My hometown of Moriches is the size of a postage stamp. It happens to be made even more invisible by the fact that it sits in the shadow of the almighty Hamptons, but I see the idealism of this little town with clearer eyes these days. During my teenage years, I lamented that it was dull. In graduate school, I used it as a convenient home base. When I left, I wasn’t sure if I would ever return to these few square miles, but it has been a surprisingly lovely few weeks. The places I love are still here with the addition of a farm that makes good coffee, smoothies and acai bowls. But there was an old noteworthy gem that I had oddly, completely missed.
On the line between Center and East Moriches, in a non-descript dirt parking lot off Montauk Highway, is Terrell River County Park. My Mini and my sneakers were coated with gray dust within the seconds it took to study the map posted at the trail head before I ran, determined, into the woods. While I’m sure that you could have shot video of me zipping into the woods for a poignant anti-tick campaign, the glorious adrenalin of running in a brand-new place pushed misgivings aside.
It might have been a new place, but the smell of muck and pine was the most familiar of scents. If Glade Candle made a scent in my honor, I’d be perfectly okay with this acquired taste. It was not lost to me that haven’t shared an accent or the preferred the “how ya doin’?” greeting with the other runs for a decade.
The trail eventually opened up to a tiny strip of sand on Moriches Bay. Coming out of the woods and onto the beach, I had a perfect view of Great Gun Beach.
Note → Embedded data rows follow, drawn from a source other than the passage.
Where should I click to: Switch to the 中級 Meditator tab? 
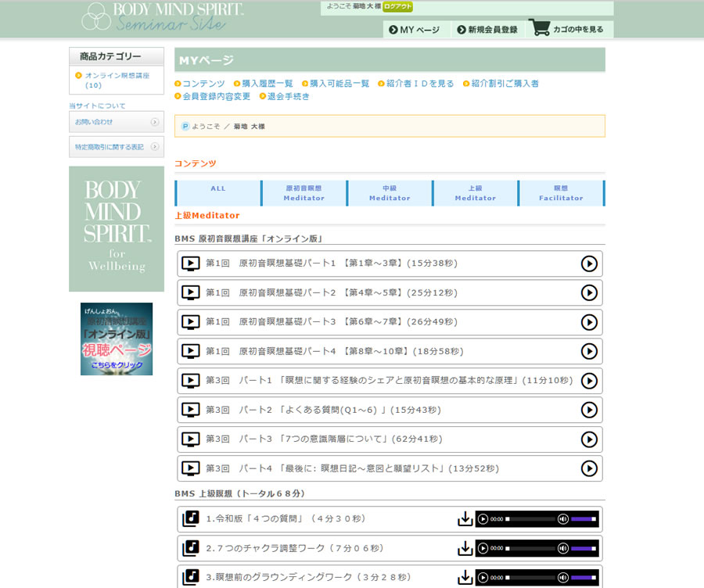click(390, 193)
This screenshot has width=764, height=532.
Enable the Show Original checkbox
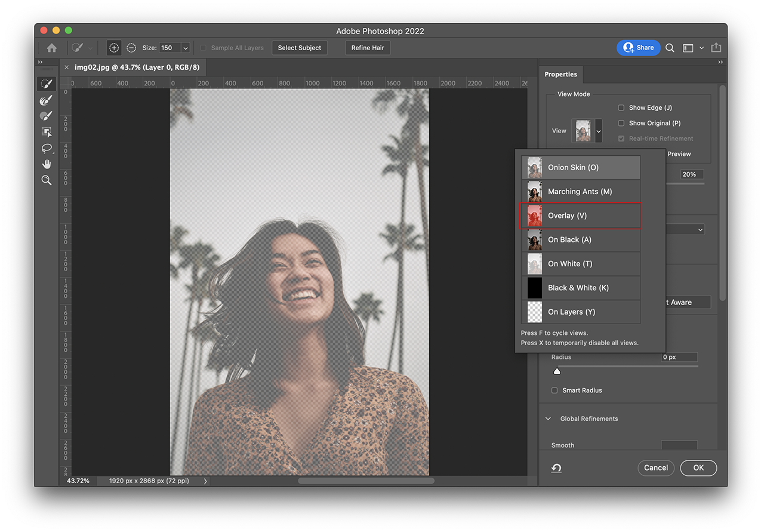(x=621, y=123)
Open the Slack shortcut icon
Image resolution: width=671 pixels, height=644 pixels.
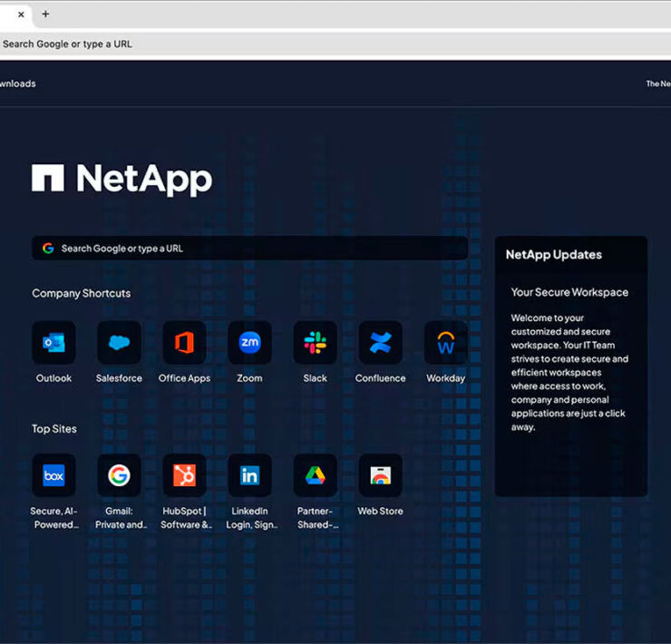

Many happy summer days were spent zipping across that Bay in my father’s less than trusty boat. As I walked the shoreline, which was truncated by green wetlands filled with families of swans, large quartz pebbles clanked under my sneakers. Oh, I remember these same pebbles strewn among the heaping piles of billowing brown seaweed.
Back on the sandy path dominated by pine trees, I ran into a few scampering rabbits and caught the gaze of deer frozen just off the trail. As I neared the parking lot, I heard an owl above my head hoot with gumption. Stopping, I looked far up into the old weather-beaten oak tree, to see his enormous horn framed eyes gazing down with ire through the branches. Owls are strikingly stunning. I’m not sure exactly how long I stood there, humbled, but the shadows had grown long and, at some point, the owl was no longer curious. He opened his wings and leapt skyward leaving me to marvel at how much joy one could find while running through a swamp.
It’s Labor Day weekend, and I’m happy to think of the city people loading the Hampton Jitney and leaving the East End in peace. If they blink, they won’t see Moriches. Just please, don’t tell them about the park.